* **Given instruction**: Please output the material from the line containing "Click the Your Email Here input field" through the end of the material as a Markdown table with two columns, Row and Text, numbering each line and leaving out blank lines.

(Records from a data collection)
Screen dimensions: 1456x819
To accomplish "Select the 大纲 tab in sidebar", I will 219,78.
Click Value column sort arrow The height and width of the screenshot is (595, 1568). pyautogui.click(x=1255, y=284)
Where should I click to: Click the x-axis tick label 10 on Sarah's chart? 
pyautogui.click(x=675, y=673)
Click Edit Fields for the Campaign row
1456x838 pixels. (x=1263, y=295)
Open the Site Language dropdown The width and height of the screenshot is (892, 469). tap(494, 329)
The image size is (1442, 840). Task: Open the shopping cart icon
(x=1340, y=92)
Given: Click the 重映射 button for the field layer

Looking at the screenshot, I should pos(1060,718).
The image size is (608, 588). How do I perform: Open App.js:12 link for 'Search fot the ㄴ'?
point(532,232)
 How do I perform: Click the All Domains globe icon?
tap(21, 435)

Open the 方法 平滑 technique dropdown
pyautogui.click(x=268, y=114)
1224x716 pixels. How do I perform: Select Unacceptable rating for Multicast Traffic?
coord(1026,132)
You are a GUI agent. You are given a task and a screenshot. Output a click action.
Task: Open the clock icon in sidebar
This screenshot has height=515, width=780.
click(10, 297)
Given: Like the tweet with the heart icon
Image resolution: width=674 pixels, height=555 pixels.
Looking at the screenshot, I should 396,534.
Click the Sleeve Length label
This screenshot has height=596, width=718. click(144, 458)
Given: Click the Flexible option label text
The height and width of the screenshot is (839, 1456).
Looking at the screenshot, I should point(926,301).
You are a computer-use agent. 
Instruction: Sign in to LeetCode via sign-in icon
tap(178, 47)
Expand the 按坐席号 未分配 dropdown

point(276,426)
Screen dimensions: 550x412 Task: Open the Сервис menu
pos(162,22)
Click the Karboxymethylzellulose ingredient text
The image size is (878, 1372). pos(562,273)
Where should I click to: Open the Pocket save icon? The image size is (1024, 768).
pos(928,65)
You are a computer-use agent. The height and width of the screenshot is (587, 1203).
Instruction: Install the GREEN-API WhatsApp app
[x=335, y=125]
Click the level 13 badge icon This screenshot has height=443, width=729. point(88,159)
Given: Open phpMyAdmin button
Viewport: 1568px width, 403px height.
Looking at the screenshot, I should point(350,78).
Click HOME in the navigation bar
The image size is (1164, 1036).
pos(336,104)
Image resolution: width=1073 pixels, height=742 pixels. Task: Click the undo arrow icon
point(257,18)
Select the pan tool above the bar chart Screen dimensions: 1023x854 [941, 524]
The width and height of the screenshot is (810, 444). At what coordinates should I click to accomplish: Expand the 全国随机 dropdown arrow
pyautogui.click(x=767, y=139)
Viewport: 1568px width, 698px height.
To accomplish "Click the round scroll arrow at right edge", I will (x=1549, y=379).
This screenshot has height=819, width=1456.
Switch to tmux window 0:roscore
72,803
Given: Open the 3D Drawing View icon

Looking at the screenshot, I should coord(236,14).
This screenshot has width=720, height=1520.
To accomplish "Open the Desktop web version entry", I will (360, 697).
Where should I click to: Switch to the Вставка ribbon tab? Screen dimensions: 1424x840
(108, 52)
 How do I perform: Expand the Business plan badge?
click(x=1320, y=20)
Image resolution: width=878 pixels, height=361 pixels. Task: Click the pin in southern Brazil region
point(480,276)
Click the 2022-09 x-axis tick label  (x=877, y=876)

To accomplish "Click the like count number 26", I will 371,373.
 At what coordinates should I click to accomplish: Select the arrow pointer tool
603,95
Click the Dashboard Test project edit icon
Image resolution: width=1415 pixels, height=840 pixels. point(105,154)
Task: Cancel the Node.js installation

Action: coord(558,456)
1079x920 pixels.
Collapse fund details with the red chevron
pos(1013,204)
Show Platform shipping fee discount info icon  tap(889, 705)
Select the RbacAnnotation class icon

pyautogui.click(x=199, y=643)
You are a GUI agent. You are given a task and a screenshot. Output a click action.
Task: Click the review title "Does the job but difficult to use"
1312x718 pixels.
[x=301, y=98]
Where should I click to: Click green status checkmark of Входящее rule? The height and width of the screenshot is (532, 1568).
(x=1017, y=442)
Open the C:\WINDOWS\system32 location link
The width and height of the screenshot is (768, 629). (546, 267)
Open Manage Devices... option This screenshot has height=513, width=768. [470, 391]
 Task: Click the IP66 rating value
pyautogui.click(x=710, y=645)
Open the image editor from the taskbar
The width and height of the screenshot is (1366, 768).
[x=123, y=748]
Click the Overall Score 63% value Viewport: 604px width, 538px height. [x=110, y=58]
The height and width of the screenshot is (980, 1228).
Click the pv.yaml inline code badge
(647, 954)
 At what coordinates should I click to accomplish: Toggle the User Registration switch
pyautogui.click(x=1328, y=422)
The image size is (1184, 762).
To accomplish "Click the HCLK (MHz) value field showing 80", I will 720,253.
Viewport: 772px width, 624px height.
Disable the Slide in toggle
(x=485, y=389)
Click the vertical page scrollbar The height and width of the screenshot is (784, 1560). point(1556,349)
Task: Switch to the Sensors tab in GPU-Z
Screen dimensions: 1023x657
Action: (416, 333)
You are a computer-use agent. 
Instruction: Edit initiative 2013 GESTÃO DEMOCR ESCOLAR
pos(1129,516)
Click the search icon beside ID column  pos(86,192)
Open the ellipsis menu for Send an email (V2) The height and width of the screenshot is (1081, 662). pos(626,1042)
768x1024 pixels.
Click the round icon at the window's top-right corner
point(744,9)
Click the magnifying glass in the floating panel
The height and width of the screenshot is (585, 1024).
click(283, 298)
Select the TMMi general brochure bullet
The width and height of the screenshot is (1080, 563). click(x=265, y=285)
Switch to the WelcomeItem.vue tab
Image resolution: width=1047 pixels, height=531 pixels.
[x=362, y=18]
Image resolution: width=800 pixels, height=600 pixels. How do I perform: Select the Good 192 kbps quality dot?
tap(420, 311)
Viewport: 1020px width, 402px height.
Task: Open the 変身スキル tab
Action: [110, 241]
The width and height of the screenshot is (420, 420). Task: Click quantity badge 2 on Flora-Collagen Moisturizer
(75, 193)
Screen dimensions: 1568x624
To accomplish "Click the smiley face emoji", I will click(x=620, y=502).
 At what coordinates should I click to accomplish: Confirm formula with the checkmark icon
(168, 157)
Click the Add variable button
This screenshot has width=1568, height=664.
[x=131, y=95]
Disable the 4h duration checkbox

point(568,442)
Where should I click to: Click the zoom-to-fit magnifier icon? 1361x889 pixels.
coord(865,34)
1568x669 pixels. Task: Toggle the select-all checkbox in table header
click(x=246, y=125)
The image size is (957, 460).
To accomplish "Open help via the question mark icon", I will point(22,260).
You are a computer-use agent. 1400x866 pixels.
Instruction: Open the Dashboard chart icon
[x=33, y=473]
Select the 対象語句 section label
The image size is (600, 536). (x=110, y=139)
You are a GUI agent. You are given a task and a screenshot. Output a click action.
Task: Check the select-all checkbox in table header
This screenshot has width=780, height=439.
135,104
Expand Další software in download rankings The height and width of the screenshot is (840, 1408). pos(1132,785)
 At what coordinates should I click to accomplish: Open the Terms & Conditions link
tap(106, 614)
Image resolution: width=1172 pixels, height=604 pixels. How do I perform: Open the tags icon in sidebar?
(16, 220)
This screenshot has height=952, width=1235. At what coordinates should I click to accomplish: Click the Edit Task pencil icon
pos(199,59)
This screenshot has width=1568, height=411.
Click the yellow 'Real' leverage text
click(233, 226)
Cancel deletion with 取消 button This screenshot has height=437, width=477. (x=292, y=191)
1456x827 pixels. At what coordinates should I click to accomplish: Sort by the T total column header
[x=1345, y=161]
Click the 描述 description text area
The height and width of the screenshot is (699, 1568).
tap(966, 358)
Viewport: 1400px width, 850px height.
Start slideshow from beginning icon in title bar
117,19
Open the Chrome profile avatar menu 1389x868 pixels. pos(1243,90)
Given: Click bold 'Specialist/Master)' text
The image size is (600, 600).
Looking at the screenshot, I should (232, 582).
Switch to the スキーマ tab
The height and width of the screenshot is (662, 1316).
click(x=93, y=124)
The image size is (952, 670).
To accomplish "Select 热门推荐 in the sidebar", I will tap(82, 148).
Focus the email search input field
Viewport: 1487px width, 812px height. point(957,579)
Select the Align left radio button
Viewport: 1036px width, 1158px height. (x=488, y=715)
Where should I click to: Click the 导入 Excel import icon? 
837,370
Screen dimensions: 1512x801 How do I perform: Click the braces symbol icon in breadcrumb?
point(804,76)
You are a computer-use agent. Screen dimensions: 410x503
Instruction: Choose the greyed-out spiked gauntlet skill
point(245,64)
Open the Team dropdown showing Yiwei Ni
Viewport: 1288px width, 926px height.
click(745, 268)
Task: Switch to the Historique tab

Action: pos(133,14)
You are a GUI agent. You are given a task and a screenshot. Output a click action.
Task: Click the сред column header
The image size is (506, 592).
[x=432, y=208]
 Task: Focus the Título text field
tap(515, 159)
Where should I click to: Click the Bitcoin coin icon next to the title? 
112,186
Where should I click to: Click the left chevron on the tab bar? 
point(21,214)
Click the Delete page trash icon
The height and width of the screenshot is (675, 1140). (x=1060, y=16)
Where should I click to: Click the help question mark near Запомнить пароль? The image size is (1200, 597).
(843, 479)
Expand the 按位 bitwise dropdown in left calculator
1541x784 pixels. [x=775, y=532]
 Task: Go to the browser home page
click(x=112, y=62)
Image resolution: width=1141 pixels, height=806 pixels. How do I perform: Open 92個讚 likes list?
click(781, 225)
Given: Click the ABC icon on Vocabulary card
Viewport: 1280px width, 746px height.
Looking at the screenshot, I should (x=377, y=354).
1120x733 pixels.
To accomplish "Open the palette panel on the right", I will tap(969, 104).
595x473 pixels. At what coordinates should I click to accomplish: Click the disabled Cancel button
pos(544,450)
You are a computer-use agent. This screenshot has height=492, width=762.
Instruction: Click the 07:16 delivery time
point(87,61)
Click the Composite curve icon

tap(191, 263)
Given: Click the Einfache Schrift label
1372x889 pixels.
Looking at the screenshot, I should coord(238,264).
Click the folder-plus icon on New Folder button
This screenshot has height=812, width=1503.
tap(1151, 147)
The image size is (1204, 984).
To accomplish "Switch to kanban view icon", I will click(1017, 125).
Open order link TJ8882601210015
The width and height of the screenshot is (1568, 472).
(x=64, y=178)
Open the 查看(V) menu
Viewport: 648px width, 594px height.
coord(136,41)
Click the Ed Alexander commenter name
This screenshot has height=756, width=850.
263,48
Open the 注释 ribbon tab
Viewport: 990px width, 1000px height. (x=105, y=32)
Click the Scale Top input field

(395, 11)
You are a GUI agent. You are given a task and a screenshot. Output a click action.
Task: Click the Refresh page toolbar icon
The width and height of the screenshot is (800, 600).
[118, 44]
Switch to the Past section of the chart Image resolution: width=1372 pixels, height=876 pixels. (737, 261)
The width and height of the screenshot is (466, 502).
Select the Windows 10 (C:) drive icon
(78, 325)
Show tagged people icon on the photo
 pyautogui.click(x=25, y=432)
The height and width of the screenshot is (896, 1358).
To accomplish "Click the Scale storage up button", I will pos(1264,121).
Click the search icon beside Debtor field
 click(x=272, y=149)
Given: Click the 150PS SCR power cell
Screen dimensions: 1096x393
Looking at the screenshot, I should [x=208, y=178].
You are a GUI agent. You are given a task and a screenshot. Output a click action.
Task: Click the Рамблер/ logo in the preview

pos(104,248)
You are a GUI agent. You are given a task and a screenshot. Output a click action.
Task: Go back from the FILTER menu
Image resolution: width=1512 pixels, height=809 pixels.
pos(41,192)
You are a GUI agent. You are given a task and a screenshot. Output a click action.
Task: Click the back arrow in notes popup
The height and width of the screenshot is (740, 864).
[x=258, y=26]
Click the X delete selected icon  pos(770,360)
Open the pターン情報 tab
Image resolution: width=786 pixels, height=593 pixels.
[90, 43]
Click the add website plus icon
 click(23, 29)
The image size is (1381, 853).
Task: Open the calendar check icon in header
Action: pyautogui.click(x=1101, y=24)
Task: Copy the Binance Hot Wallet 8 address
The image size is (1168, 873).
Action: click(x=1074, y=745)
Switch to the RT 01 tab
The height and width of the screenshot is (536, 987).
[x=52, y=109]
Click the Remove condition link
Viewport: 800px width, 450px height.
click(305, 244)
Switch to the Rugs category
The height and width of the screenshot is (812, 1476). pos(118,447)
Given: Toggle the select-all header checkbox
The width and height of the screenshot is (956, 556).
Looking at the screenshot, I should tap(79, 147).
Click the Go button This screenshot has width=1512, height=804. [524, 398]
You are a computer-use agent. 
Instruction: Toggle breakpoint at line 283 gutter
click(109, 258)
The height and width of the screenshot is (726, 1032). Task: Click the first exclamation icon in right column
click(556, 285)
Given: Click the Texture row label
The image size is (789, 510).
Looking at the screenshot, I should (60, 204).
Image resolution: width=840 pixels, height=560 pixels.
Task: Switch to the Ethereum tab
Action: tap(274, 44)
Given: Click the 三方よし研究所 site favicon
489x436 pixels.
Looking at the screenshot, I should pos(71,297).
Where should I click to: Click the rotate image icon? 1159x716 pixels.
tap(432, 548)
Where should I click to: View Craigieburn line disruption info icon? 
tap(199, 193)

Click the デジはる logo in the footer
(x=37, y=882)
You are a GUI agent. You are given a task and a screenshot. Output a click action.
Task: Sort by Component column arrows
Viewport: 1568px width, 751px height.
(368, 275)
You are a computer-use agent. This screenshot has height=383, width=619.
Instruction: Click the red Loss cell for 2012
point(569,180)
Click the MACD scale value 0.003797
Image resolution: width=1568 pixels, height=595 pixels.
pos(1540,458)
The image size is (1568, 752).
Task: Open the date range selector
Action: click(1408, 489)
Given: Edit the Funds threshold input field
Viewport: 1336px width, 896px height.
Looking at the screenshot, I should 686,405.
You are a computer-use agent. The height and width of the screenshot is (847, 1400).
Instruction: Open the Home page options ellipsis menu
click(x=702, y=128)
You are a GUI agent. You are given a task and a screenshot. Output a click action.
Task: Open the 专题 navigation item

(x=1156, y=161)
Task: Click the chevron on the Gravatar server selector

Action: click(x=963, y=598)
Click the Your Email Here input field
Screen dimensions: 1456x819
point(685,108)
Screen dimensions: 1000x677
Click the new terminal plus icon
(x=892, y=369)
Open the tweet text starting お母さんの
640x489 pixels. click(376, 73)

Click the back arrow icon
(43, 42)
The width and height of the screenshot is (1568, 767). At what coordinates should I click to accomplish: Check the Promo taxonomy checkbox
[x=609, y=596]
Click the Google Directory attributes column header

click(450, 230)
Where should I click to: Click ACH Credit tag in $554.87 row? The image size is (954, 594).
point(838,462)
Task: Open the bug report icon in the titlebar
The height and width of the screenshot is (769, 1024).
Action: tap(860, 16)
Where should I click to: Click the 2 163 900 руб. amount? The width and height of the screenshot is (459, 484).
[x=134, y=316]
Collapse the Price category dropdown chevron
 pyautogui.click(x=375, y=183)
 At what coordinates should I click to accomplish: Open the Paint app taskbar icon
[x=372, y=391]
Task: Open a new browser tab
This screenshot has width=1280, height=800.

* **Full output**:
| Row | Text |
|---|---|
| 1 | Click the Your Email Here input field |
| 2 | Screen dimensions: 1456x819 |
| 3 | point(685,108) |
| 4 | Screen dimensions: 1000x677 |
| 5 | Click the new terminal plus icon |
| 6 | (x=892, y=369) |
| 7 | Open the tweet text starting お母さんの |
| 8 | 640x489 pixels. click(376, 73) |
| 9 | Click the back arrow icon |
| 10 | (43, 42) |
| 11 | The width and height of the screenshot is (1568, 767). At what coordinates should I click to accomplish: Check the Promo taxonomy checkbox |
| 12 | [x=609, y=596] |
| 13 | Click the Google Directory attributes column header |
| 14 | click(450, 230) |
| 15 | Where should I click to: Click ACH Credit tag in $554.87 row? The image size is (954, 594). |
| 16 | point(838,462) |
| 17 | Task: Open the bug report icon in the titlebar |
| 18 | The height and width of the screenshot is (769, 1024). |
| 19 | Action: tap(860, 16) |
| 20 | Where should I click to: Click the 2 163 900 руб. amount? The width and height of the screenshot is (459, 484). |
| 21 | [x=134, y=316] |
| 22 | Collapse the Price category dropdown chevron |
| 23 |  pyautogui.click(x=375, y=183) |
| 24 |  At what coordinates should I click to accomplish: Open the Paint app taskbar icon |
| 25 | [x=372, y=391] |
| 26 | Task: Open a new browser tab |
| 27 | This screenshot has width=1280, height=800. |